→ **Instructions for the task**: Copy each of the rows below word for word, leaving out the pictures.

***** Records to process *****

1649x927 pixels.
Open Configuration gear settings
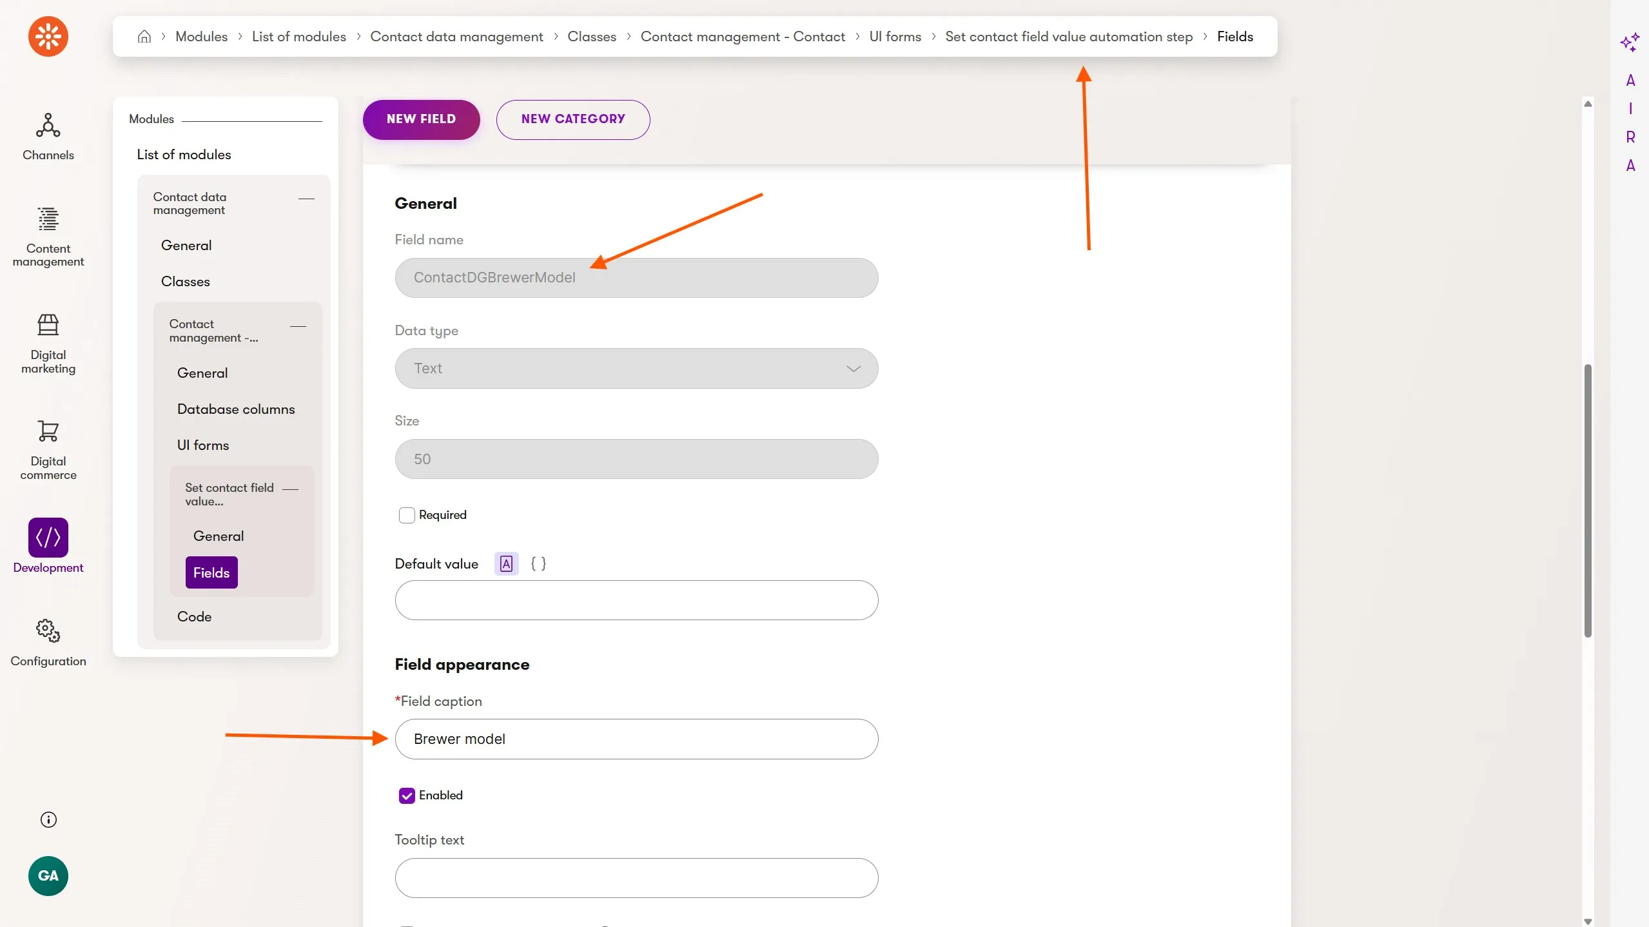point(48,631)
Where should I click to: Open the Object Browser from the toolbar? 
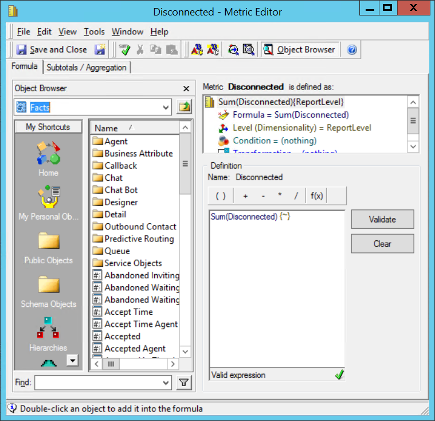click(300, 50)
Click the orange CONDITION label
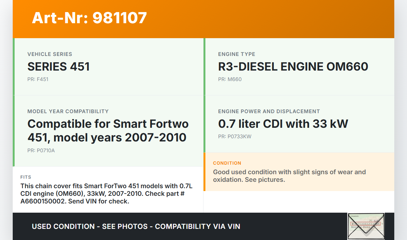This screenshot has width=407, height=240. point(227,163)
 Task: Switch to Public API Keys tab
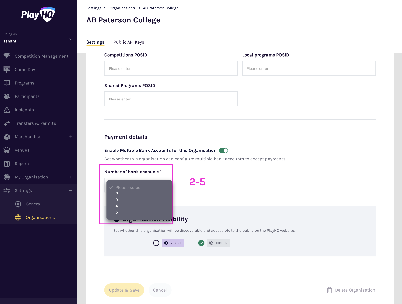[x=129, y=42]
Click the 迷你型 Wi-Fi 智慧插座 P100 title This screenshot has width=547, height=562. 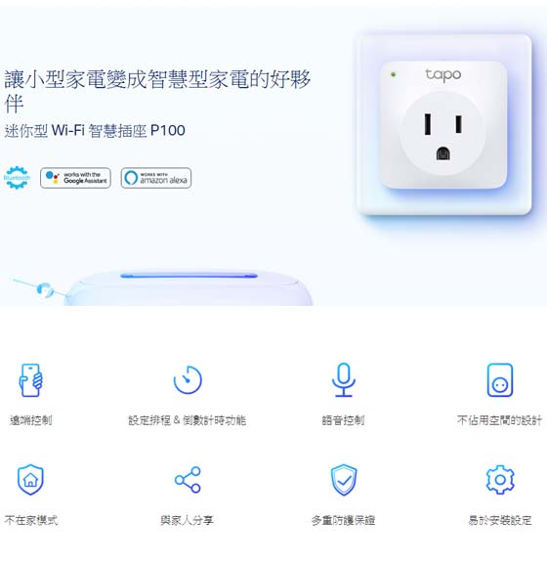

*****

→ **Task solution**:
1649x927 pixels.
Open Configuration gear settings
point(48,631)
Where should I click to: Open the Object Browser from the toolbar? 
click(300, 50)
Click the orange CONDITION label
This screenshot has width=407, height=240. point(227,163)
 Task: Switch to Public API Keys tab
[x=129, y=42]
Click the 迷你型 Wi-Fi 智慧插座 P100 title This screenshot has width=547, height=562. 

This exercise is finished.